Step 2: With this state-of-the-art PDF file editor, it's possible to accomplish more than merely fill out blank form fields. Express yourself and make your docs appear great with custom textual content incorporated, or optimize the original content to perfection - all comes along with the capability to add any kind of images and sign the PDF off.

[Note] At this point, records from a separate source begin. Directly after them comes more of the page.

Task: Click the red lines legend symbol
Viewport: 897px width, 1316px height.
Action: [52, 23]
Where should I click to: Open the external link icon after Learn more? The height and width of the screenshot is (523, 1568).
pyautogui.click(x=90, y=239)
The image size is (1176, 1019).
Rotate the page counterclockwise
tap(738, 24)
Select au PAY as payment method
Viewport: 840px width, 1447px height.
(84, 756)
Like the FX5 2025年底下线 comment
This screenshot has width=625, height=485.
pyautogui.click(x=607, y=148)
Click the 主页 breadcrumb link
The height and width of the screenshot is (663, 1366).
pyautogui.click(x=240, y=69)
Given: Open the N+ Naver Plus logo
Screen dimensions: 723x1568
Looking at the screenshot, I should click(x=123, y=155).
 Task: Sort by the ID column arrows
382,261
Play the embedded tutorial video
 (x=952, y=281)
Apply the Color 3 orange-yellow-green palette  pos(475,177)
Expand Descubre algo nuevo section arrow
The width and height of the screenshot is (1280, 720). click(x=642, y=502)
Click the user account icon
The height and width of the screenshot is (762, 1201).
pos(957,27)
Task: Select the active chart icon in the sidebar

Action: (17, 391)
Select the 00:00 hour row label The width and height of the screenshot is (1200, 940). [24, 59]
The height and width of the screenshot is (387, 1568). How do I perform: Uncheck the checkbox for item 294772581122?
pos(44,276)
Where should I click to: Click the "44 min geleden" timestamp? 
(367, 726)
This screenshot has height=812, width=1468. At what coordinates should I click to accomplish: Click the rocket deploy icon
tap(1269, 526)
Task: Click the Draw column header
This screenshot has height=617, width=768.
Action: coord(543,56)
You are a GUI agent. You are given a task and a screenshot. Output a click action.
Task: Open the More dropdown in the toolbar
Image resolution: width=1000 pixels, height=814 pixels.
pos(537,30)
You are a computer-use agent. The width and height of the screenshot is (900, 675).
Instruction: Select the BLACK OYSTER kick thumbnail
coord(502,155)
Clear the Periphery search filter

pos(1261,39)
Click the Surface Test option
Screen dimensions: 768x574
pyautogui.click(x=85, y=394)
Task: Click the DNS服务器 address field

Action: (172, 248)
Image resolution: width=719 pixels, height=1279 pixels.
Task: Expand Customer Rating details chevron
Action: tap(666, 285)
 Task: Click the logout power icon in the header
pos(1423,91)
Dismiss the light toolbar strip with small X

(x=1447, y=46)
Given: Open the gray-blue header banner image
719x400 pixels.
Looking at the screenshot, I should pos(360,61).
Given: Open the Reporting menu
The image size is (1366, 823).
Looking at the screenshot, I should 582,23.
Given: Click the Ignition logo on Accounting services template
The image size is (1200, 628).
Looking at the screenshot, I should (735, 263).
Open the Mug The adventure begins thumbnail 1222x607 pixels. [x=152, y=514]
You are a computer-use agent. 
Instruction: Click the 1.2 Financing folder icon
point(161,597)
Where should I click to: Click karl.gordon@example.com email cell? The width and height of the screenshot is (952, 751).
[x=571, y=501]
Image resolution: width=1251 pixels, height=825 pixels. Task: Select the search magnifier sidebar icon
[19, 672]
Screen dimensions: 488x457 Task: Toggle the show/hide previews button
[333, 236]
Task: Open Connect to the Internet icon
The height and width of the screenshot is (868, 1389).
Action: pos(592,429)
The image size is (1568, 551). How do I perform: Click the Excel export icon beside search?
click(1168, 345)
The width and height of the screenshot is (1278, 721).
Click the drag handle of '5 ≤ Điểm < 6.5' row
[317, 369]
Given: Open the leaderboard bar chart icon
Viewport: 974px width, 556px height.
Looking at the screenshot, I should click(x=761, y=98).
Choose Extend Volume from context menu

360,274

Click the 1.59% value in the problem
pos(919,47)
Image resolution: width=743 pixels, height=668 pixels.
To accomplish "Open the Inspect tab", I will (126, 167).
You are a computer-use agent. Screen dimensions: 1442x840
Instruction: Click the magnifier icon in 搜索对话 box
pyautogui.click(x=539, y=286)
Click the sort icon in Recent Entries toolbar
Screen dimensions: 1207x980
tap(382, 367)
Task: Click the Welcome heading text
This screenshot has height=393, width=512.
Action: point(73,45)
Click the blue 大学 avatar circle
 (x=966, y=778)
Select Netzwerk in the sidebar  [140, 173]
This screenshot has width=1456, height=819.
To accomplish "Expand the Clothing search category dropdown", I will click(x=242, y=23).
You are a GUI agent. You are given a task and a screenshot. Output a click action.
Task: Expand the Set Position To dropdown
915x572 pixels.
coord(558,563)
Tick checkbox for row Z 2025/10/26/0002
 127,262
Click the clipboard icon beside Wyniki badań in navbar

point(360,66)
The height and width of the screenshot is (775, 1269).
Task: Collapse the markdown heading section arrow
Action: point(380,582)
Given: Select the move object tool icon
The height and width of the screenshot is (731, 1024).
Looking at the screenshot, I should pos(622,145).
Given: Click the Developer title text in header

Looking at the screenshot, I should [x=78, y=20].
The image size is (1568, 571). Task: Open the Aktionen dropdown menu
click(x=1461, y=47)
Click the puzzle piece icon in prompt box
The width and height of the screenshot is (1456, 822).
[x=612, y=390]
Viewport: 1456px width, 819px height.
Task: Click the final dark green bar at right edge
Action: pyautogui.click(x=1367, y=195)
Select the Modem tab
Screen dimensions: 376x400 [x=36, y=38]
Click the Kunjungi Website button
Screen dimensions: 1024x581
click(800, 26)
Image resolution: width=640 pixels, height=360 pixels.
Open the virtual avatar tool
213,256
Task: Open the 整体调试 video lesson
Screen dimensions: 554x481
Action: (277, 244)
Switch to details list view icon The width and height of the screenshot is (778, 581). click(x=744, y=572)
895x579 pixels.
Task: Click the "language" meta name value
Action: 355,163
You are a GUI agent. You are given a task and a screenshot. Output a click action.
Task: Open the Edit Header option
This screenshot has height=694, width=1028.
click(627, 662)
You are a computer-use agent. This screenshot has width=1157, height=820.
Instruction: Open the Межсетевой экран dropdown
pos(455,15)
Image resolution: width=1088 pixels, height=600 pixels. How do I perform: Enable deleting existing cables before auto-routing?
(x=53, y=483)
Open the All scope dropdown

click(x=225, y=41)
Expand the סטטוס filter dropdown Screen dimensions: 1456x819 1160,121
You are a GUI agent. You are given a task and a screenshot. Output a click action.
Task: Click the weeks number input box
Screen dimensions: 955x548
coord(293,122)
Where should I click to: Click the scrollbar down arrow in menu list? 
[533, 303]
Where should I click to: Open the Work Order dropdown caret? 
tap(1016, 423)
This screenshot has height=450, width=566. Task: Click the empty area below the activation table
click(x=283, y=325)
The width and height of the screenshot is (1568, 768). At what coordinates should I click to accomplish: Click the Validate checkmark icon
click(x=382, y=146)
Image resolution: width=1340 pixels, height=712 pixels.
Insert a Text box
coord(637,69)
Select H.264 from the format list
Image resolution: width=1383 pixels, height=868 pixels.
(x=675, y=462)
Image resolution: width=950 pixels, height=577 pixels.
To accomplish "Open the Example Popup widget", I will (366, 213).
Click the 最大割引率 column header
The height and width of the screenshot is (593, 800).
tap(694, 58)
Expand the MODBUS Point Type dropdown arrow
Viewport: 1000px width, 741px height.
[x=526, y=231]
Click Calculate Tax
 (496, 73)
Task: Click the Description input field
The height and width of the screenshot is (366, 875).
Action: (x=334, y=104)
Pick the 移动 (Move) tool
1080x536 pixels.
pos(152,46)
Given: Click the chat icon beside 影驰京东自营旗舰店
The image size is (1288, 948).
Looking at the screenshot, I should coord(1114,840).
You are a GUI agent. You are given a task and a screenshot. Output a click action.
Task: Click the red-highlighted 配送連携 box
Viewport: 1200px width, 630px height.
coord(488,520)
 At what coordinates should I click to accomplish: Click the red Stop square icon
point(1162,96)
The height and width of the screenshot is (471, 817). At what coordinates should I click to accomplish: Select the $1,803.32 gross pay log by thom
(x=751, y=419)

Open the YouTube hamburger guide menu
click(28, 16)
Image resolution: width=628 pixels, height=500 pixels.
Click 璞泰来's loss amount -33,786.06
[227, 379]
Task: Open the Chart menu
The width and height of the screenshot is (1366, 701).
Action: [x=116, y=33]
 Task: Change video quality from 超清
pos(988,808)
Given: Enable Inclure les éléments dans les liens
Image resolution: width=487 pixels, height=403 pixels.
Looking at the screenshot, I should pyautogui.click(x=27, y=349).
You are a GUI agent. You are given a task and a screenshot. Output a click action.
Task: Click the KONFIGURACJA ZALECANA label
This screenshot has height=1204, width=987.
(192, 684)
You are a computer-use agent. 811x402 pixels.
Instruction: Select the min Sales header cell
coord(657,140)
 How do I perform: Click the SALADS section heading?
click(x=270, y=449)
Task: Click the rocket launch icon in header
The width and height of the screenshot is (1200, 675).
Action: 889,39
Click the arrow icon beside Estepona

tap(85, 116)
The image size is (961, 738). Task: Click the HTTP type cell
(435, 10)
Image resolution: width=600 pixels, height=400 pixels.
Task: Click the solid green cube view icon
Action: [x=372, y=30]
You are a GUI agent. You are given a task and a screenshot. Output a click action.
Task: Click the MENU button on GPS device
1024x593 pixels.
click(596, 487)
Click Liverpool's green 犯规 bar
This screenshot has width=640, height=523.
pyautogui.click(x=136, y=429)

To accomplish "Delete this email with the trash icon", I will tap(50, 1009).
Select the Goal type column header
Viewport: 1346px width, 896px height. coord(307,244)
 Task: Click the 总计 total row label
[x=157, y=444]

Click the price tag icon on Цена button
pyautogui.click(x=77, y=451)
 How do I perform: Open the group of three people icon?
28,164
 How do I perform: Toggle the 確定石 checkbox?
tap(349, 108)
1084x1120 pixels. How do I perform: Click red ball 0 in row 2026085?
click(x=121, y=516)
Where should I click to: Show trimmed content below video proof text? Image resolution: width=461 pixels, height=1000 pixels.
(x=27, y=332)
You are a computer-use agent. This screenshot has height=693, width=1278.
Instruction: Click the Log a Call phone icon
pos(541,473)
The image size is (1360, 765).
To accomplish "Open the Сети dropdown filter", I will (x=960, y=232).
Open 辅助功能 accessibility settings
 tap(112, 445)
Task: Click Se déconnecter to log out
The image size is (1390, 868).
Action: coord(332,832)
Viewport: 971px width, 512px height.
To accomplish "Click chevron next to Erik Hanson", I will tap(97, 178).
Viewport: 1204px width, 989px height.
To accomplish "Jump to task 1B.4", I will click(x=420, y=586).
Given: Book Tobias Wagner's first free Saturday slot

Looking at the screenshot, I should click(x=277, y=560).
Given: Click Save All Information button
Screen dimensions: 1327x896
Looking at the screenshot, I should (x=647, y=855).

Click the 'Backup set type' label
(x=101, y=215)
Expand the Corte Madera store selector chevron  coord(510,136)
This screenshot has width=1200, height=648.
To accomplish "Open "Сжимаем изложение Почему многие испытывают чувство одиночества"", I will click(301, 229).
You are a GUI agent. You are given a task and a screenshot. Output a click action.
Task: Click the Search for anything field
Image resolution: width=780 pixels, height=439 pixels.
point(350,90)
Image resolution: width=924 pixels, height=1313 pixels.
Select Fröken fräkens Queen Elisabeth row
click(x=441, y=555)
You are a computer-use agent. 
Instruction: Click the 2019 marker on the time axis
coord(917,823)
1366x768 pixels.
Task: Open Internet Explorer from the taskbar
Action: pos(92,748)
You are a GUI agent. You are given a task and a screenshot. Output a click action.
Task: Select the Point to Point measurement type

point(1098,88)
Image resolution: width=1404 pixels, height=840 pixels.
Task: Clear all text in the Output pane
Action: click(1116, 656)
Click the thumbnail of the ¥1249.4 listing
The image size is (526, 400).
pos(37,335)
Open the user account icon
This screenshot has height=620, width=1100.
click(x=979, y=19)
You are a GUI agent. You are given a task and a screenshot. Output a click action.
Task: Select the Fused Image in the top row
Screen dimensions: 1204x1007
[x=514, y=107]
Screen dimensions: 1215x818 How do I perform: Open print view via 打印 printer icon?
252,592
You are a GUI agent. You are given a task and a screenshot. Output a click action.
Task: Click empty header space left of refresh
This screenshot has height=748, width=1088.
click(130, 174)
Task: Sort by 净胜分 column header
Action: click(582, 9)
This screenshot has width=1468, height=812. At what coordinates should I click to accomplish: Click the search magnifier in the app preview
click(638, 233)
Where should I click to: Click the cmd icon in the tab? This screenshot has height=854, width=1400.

It is actually an easy task to fill out the document using this detailed guide! Here is what you have to do:

1. You'll want to fill out the Form Dwr 330 accurately, therefore be attentive when filling out the parts that contain all these fields:

Stage # 1 for submitting Form Dwr 330

2. Soon after finishing the previous step, go on to the next part and fill out all required particulars in these blank fields - SUBTOTAL, COST OBJECT, AMOUNT, REMARKS AND DETAILS Attach, CLAIM TOTAL, TOTAL, and I HEREBY CERTIFY that the above.

CLAIM TOTAL, SUBTOTAL, and TOTAL inside Form Dwr 330

3. In this part, check out SIGNATURE OF AUTHORITY FOR, DATE, TITLE, NCR USE ONLY, REVOLVING FUND CHECK NUMBERCHECK, TRIP NUMBER, and DISTRIBUTION Original and copy. Each of these must be completed with utmost precision.

Form Dwr 330 completion process outlined (portion 3)

Always be very attentive while filling in REVOLVING FUND CHECK NUMBERCHECK and DATE, as this is where a lot of people make some mistakes.

Step 3: Soon after proofreading the entries, click "Done" and you are all set! Right after creating a7-day free trial account with us, it will be possible to download Form Dwr 330 or send it through email immediately. The form will also be readily accessible in your personal cabinet with your adjustments. FormsPal guarantees safe form tools devoid of personal data recording or sharing. Rest assured that your data is safe here!